→ **Selected text**
= Beginning of Section =

The Privacy Rule includes the following exceptions to the business associate standard. In these situations, a covered entity is not required to have a business associate contract or other written agreement in place before protected health information may be disclosed to the person or entity.
Disclosures by a covered entity to a healthcare provider for the treatment of the individual. For example:
- A hospital is not required to have a business associate contract with the specialist to whom it refers a patient and transmits the patient’s medical chart for treatment purposes.
- A physician is not required to have a business associate contract with a laboratory as a condition of disclosing protected health information for the treatment of an individual.
- A hospital laboratory is not required to have a business associate contract to disclose protected health information to a reference laboratory for the treatment of the individual.
Disclosures to a health plan sponsor, such as an employer, by a group health plan, or by the health insurance issuer or HMO that provides the health insurance benefits or coverage for the group health plan, provide that the group health plan’s documents have been amended to limit the disclosures or one of the exceptions have been met.
The collection and sharing of protected health information by a health plan that is a public benefits program, such as Medicare, and an agency other than the agency administering the health plan, such as the Social Security Administration, that collects protected health information to determine eligibility or enrollment, or determines eligibility or enrollment, for the government program, where the joint activities are authorized by law.

= End of Section =

→ **Excerpted records**
= Beginning of Section =

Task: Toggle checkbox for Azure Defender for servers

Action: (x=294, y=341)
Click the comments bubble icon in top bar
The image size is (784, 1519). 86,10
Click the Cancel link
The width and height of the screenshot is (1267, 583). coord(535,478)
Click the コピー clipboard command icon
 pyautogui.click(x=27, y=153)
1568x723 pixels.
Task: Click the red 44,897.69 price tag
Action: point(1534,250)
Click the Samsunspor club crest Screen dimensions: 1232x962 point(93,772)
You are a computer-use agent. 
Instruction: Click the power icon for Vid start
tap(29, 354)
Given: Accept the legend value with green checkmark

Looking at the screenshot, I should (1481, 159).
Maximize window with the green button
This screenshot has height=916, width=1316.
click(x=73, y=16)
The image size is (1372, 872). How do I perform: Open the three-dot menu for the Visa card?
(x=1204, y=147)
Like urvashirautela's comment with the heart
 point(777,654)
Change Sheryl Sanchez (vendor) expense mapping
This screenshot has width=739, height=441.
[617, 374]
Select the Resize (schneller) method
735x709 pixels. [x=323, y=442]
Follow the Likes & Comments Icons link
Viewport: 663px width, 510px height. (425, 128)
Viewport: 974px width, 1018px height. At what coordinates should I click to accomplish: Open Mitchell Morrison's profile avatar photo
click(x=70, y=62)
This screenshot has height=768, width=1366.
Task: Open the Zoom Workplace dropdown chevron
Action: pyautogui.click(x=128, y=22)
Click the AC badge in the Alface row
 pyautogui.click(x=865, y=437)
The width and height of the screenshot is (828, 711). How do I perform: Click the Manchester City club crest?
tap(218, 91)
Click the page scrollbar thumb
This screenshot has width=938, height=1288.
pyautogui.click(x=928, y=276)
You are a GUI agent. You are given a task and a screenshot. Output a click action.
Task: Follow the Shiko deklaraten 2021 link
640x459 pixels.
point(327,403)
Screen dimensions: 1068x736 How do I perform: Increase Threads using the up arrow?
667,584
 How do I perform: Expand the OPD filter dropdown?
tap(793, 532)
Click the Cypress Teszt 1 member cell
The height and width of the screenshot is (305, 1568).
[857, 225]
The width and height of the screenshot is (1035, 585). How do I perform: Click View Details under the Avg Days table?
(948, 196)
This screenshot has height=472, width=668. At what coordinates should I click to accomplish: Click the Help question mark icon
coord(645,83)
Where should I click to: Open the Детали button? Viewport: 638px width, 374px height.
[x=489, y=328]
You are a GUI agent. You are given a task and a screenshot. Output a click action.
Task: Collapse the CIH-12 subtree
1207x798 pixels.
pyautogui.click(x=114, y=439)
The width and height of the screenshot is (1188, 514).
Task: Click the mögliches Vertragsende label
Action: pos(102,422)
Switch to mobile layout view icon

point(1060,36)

= End of Section =

→ **Problem description**
Translate this sentence from the text on Privacy Rule exceptions into Spanish: "A physician is not required to have a business associate contract with a laboratory as a condition of disclosing protected health information for the treatment of an individual."

→ **Written solution**
Un médico no está obligado a tener un contrato de asociado comercial con un laboratorio como condición para divulgar información de salud protegida para el tratamiento de una persona.